Knowledge-Intensive Companies

Companies that meet the knowledge-intensive criteria benefit from higher limits. To qualify, a company must meet either:

  • Spending condition: At least 15% of operating costs on research and development (R&D) in one of the 3 preceding years, or 10% in each of the 3 preceding years
  • Innovation condition: Creating intellectual property and the company’s main business is based on that IP

Knowledge-intensive companies can raise up to £20 million through venture capital schemes and investors can claim relief on up to £2 million per year.

Excluded Trades

The same trades excluded from SEIS are also excluded from EIS, including:

  • Property development and land dealing
  • Financial services and insurance
  • Legal and accountancy services
  • Farming and market gardening
  • Hotels, nursing homes, and residential care
  • Energy generation (with exceptions)
  • Leasing activities

The EIS Process for Companies

  1. Confirm eligibility — Check the company and its trade against all EIS requirements
  2. Apply for advance assurance (optional) — HMRC confirms the company should qualify before shares are issued
  3. Issue shares to investors and register the allotment at Companies House
  4. Submit form EIS1 to HMRC within the required timeframe after shares are issued
  5. Receive and distribute EIS3 certificates to investors for their tax returns

Advance assurance is not mandatory but is strongly recommended, particularly for angel investment rounds where investors want certainty before committing funds.

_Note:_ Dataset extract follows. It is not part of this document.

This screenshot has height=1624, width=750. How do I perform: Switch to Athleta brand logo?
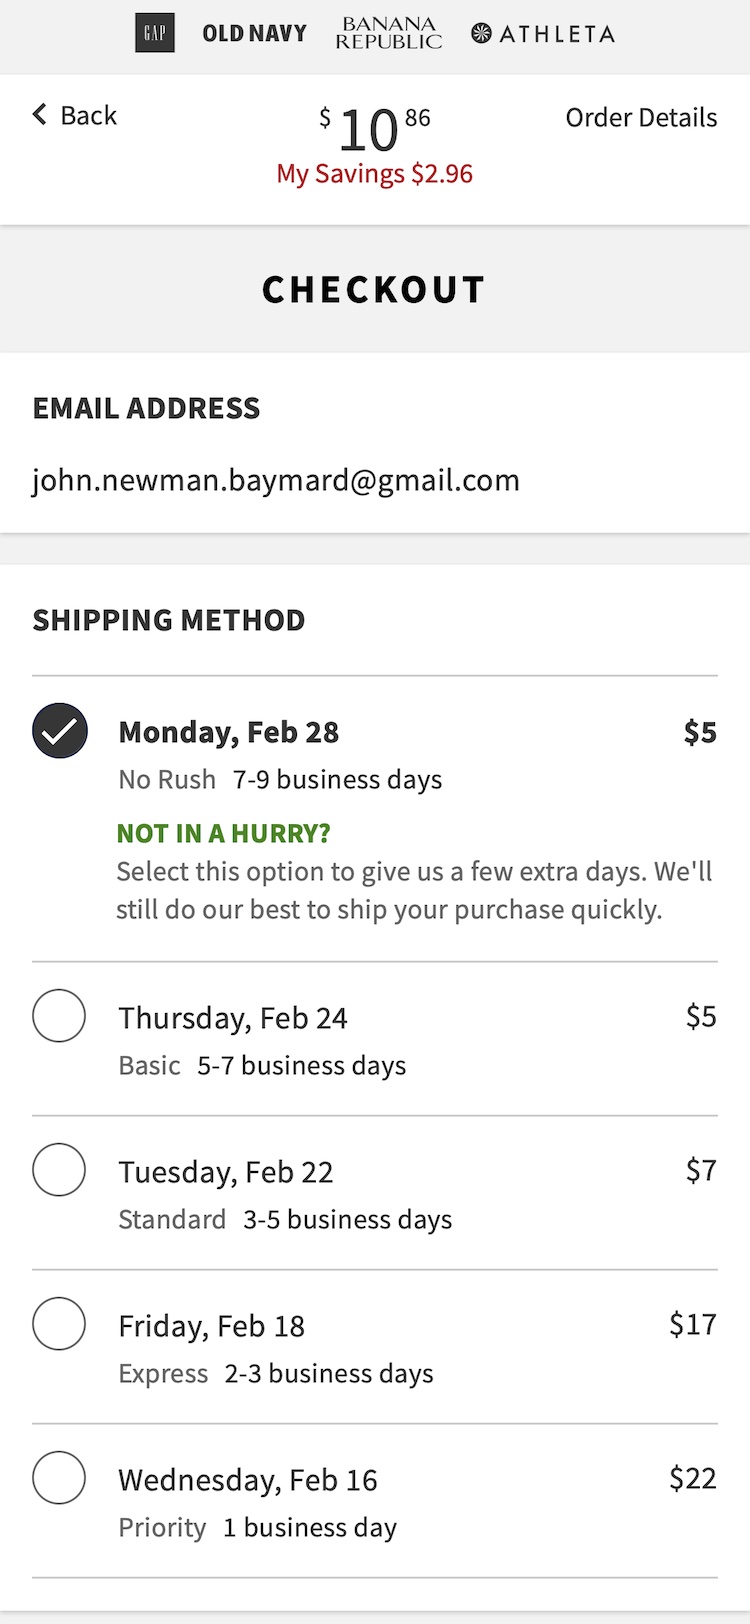click(543, 34)
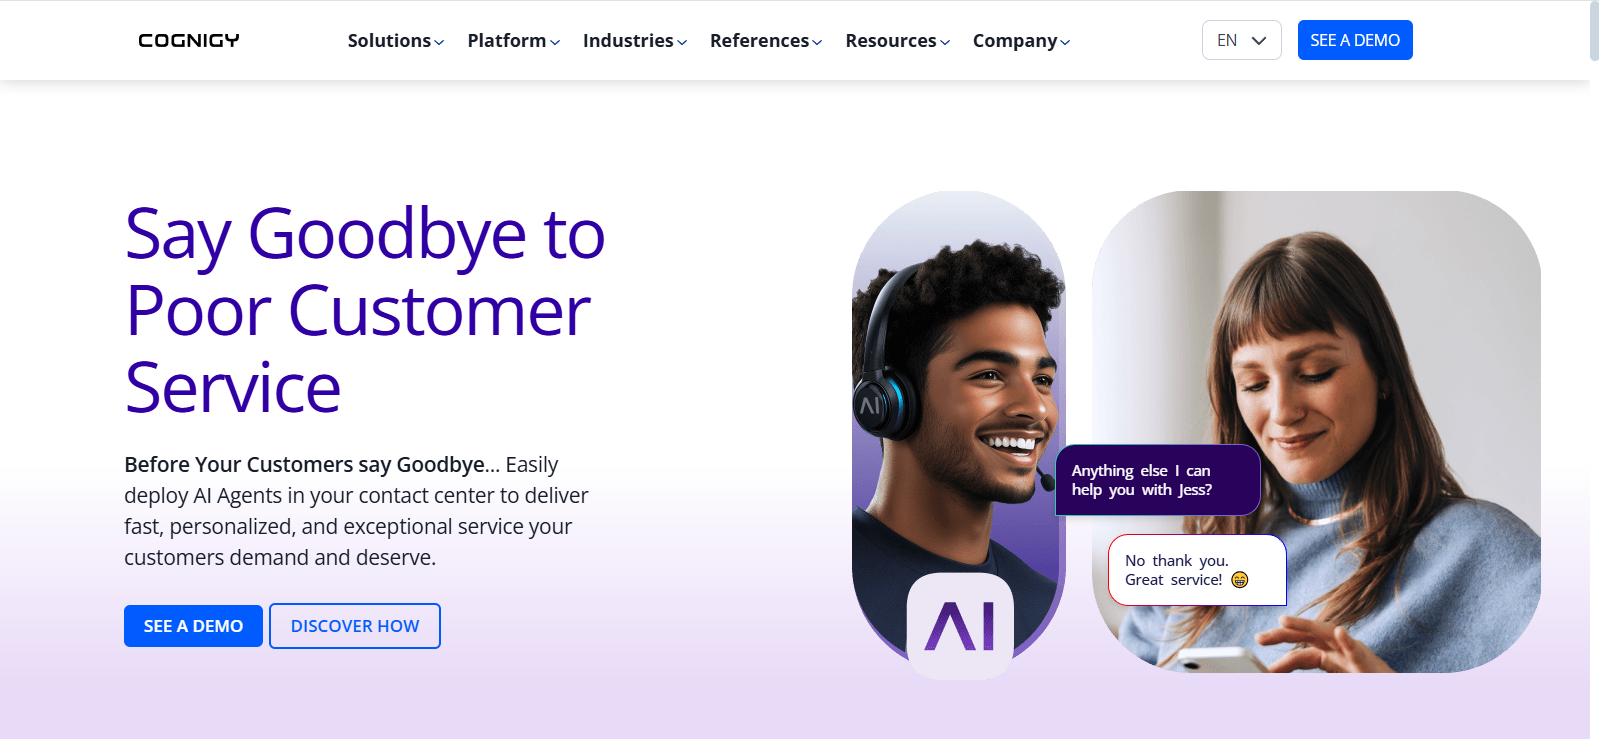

Impact on the Company’s Accounts

EIS funding is equity, not debt. On the balance sheet:

  • The nominal value of shares issued appears in share capital
  • Any premium paid above nominal value goes to share premium reserve
  • There are no interest payments or scheduled repayments, unlike a business loan

The trade-off is dilution of the founders’ ownership. Each EIS round creates new shares, reducing the percentage held by existing shareholders.

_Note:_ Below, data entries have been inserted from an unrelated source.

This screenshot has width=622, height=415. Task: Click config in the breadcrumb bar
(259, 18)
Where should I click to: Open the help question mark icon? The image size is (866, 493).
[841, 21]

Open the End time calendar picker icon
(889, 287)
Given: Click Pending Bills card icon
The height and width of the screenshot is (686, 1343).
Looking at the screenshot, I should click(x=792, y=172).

EIS vs Other Funding Options

FeatureEISSEISVenture CapitalBusiness Loan
Max investor relief£1m-£2m per year£200,000 per yearNo tax reliefNo tax relief
Income Tax relief rate30%50%NoneNone
Equity dilutionYesYesYesNo
Repayment requiredNoNoNo (but exit expected)Yes
Company age limit7 years (10 KIC)3 yearsNoneNone
Fundraising limit£12m (£20m KIC)£250,000NoneNone

For early-stage companies, using SEIS first (up to £250,000) and then progressing to EIS is a common strategy.

Common Compliance Issues

  • Connected investor — If an investor acquires more than 30% of the company, all their EIS relief is at risk
  • Receiving value — The company must not provide the investor with any benefit beyond normal dividends (e.g. loans, discounted services, or guarantees)
  • Disqualifying arrangements — Pre-arranged exits, buyback commitments, or guaranteed returns can disqualify the entire investment
  • 3-year holding period — Disposing of shares within 3 years triggers clawback of Income Tax relief and loss of CGT exemption
  • Trade ceasing — If the company stops its qualifying trade within 3 years, reliefs may be withdrawn

Keeping detailed accounting records and working with an EIS-experienced adviser reduces the risk of compliance failures.

EIS Funds

Rather than investing directly into a single company, some investors use EIS funds managed by professional fund managers. These funds pool money from multiple investors and spread it across a portfolio of EIS-qualifying companies. Benefits include:

  • Diversification — Reduces the risk of any single company failing
  • Professional management — Fund managers conduct due diligence and manage the portfolio
  • Convenience — The fund handles all HMRC paperwork

The downside is management fees (typically 1% to 2% per year) and less control over which companies receive the investment.

Claiming EIS Relief

Investors claim EIS relief by:

  1. Receiving the EIS3 certificate from the company
  2. Including the details on their self-assessment tax return
  3. HMRC processes the claim and adjusts the tax liability or issues a refund

Relief can also be claimed by writing to HMRC directly if the self-assessment deadline has passed but the claim is within the time limit.